_Activity_:
Transcribe the records below. Leave every line exactly as written.

(Beginning of Source information)

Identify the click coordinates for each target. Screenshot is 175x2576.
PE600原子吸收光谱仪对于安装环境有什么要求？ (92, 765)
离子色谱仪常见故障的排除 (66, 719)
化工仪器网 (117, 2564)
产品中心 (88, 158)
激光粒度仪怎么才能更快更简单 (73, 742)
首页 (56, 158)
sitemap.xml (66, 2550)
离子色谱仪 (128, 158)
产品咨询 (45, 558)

(End of Source information)

_Answer box_:
Identify the click coordinates for each target. Screenshot is 175x2576.
PE600原子吸收光谱仪对于安装环境有什么要求？ (92, 765)
离子色谱仪常见故障的排除 (66, 719)
化工仪器网 (117, 2564)
产品中心 (88, 158)
激光粒度仪怎么才能更快更简单 (73, 742)
首页 (56, 158)
sitemap.xml (66, 2550)
离子色谱仪 (128, 158)
产品咨询 (45, 558)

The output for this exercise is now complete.